• _TASK TO COMPLETE_:
Below are records; copy every line among them that contains the word "section".

• _EXERCISE MATERIAL_:
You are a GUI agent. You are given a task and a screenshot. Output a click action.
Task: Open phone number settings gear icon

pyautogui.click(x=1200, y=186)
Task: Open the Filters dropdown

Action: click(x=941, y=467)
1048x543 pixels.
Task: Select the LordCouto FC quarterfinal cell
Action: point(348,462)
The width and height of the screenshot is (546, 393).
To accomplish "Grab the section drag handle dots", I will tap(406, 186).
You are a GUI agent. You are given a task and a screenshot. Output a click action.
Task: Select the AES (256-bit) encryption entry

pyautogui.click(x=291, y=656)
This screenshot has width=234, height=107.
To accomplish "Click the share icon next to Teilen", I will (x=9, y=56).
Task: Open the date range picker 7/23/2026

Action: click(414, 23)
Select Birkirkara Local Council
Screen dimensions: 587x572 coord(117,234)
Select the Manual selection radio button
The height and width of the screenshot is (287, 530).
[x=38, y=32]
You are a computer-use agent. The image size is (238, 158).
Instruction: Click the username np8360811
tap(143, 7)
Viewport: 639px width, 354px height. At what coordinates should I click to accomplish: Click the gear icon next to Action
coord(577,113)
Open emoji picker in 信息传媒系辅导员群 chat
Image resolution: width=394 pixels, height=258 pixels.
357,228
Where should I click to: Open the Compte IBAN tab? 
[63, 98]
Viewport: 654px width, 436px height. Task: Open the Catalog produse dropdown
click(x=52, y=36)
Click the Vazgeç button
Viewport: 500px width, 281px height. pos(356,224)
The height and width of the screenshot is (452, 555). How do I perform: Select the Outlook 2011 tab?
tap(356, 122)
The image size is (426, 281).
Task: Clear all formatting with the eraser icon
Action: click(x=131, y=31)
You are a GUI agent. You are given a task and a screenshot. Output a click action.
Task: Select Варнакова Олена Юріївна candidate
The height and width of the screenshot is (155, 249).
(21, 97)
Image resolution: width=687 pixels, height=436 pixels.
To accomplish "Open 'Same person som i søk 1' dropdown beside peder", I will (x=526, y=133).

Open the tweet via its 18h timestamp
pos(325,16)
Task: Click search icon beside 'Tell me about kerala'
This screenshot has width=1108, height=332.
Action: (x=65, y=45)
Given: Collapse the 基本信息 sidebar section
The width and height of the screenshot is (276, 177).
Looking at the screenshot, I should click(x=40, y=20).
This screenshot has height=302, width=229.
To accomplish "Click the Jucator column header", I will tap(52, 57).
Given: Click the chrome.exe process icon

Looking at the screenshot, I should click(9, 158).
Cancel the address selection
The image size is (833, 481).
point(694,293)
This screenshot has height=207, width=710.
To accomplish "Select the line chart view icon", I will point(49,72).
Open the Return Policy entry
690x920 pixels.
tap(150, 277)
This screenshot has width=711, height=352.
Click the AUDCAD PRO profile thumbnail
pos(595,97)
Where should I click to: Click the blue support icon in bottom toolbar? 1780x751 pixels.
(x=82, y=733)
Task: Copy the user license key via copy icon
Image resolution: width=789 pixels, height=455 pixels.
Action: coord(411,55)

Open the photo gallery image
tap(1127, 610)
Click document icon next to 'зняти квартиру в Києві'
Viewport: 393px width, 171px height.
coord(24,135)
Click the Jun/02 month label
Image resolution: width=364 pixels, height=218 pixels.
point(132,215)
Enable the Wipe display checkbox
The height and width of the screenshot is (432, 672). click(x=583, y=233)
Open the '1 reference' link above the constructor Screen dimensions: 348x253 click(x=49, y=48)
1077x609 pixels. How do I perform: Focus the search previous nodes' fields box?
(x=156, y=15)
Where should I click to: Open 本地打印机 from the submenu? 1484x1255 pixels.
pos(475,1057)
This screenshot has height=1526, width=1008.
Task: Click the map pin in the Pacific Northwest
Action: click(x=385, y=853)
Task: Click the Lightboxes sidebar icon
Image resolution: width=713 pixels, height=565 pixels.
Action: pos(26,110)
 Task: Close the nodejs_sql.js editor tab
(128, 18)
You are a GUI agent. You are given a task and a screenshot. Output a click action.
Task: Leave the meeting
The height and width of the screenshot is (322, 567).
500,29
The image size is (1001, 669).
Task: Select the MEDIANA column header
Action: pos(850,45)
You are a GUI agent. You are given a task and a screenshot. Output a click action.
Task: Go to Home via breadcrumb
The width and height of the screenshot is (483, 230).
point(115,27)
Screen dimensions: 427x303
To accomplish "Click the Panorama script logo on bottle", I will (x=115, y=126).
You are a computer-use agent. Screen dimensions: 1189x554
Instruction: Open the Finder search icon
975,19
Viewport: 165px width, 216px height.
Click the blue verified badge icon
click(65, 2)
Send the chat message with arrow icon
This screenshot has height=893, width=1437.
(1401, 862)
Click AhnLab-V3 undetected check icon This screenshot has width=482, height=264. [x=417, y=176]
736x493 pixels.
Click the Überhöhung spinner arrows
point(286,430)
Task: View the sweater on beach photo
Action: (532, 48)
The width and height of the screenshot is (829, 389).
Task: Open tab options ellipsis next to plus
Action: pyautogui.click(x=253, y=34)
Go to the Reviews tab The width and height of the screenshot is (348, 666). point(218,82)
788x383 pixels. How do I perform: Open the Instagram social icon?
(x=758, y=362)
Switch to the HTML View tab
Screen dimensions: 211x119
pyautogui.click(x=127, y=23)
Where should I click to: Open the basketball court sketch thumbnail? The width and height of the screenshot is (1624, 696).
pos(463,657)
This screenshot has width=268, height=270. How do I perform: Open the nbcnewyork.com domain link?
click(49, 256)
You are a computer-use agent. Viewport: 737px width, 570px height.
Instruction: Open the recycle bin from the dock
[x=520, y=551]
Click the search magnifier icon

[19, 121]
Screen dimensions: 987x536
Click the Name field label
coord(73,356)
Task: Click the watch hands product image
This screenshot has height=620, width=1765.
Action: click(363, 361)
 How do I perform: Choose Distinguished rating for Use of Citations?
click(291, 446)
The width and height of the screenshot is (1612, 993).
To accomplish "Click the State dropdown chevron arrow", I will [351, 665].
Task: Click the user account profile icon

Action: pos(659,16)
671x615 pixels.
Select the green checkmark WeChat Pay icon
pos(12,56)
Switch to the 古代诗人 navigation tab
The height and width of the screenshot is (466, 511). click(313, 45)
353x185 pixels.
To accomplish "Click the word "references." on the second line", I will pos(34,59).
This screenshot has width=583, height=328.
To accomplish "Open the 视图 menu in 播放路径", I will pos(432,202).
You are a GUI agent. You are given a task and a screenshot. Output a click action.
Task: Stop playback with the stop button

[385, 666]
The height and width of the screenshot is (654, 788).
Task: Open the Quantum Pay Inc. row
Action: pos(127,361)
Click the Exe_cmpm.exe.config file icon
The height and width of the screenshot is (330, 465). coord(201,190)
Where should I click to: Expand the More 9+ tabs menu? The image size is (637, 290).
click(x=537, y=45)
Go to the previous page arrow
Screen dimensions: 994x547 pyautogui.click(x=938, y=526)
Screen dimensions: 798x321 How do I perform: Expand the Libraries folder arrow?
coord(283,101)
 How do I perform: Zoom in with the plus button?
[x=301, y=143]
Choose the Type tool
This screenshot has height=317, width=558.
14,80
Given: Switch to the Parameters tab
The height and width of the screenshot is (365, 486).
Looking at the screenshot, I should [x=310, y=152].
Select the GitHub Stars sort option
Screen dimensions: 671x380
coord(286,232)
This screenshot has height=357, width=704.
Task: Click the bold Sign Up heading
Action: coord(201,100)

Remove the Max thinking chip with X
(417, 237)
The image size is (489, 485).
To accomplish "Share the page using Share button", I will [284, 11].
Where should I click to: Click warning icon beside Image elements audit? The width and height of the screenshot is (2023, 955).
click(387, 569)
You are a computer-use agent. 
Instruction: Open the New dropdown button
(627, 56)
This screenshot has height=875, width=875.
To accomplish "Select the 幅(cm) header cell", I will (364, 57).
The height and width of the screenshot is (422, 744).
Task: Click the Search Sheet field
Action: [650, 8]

• _SOLVED EXERCISE_:
To accomplish "Grab the section drag handle dots", I will tap(406, 186).
Given: Collapse the 基本信息 sidebar section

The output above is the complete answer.